• **Directions**: Lines where the string "computer" appears are to be copied from the entries below.

• **Exercise inputs**:
========
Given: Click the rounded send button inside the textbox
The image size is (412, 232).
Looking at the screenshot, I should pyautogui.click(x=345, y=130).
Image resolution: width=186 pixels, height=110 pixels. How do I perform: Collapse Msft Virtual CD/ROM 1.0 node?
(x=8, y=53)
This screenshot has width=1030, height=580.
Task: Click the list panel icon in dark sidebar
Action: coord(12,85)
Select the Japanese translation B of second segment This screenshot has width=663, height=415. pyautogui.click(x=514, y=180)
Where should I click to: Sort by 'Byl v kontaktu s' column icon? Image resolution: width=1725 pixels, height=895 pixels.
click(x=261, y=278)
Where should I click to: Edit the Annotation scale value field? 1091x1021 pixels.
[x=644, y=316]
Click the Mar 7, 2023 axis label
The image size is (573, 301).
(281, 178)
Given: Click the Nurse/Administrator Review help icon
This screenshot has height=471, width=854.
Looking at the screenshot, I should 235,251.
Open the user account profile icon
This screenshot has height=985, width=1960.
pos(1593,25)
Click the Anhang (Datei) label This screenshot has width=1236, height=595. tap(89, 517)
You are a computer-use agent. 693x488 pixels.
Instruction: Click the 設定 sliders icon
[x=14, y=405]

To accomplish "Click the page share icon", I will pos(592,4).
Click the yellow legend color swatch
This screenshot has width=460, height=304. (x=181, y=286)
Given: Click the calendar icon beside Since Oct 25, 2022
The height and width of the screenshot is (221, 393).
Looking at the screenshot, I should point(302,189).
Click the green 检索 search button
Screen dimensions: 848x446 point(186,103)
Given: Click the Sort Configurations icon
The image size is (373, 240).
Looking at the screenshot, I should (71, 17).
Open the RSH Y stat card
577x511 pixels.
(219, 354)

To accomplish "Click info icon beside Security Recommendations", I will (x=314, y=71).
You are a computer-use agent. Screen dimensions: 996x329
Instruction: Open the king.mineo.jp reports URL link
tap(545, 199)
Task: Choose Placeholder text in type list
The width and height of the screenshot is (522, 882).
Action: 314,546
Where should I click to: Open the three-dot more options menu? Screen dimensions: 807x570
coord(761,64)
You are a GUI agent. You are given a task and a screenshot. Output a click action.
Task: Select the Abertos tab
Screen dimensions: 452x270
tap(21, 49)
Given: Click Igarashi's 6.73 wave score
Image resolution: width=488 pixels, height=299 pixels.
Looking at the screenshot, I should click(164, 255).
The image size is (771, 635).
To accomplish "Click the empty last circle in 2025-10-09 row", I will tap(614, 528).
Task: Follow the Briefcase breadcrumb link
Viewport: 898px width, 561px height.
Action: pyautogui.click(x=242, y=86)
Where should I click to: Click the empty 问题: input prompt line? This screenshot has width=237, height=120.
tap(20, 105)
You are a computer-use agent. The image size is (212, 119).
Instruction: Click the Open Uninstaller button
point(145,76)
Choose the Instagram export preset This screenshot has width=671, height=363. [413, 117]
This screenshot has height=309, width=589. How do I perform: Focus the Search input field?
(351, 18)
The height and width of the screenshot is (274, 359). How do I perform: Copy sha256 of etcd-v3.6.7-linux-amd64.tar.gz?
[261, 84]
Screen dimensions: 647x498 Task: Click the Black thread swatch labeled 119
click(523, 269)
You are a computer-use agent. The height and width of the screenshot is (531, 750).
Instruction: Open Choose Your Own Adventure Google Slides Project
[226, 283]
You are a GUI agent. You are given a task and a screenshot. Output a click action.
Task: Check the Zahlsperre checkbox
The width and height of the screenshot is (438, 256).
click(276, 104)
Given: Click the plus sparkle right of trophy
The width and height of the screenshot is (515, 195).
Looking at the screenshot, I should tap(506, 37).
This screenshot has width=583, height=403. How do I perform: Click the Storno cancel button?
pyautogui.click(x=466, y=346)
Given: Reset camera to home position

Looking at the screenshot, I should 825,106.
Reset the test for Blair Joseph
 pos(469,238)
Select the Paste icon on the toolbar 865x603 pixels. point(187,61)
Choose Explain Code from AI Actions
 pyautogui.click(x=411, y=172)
========
• **Result of the task**:
You are a computer-use agent. 693x488 pixels.
You are a computer-use agent. Screen dimensions: 996x329
You are a computer-use agent. The image size is (212, 119).
You are a computer-use agent. The height and width of the screenshot is (531, 750).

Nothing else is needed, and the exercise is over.